Khaterehs's Kitchen (Pronounced "hat-er-ay").
Ich male, was ich erlebe. Im vorliegenden Fall war ich eines Tages mit dem Abwasch in der Küche meiner Freundin Khatereh beschäftigt. Sie ist Krebsforscherin und wohnte damals in der Nähe der Tottenham Court Road. Aus ihrem Fenster erblickte ich den London Telecom Tower (früher auch BT Tower und davor Post Office Tower genannt). Mir fiel dieses merkwürdige Nebeneinander von Tassen, Tellern und dem weltberühmten Turm ins Auge. Ich glaube, die wenigsten Leute bedenken, dass die Londoner Stadtmitte auch ein Wohnbezirk ist. Die weißen Fensterrahmen sind wie ein visuelles Wortspiel, sie sind Teile der grundierten Leinwand, die ich unbemalt ließ.

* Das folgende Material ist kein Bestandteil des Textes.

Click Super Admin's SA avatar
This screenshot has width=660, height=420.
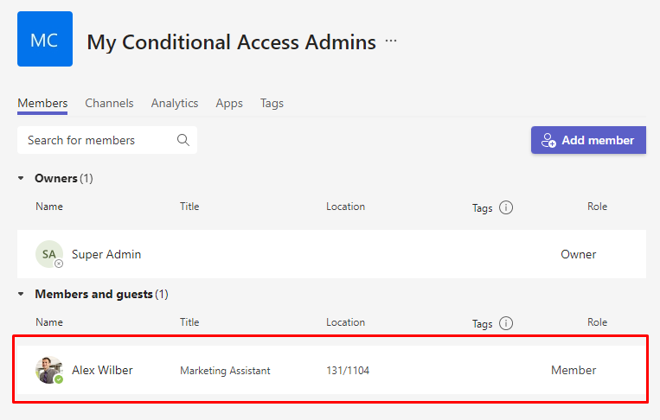click(48, 254)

Charles Thomson kam 1953 im Londoner Vorort Romford zur Welt. Er ist der Gründer der Künstlergruppe "Stuckists" (Stuckisten), die sich 1999 mit 12 Künstlern formierte, um die "figurative Malerei mit Ideen" im Gegensatz zur konzeptuellen Kunst zu fördern. Die Stuckisten sind wegen ihrer jährlichen Demonstrationen am Rande des Turner-Preises bekannt, bei denen sie manchmal als Clowns verkleidet auftreten. Heute ist der Stuckismus bereits eine internationale Bewegung und umfasst 150 Gruppen in 36 Ländern. Thomson nimmt häufig an Mediendiskussionen teil. Er war Leiter der Stuckismus-Galerie mitten im Künstlerviertel von Shoreditch im Osten Londons.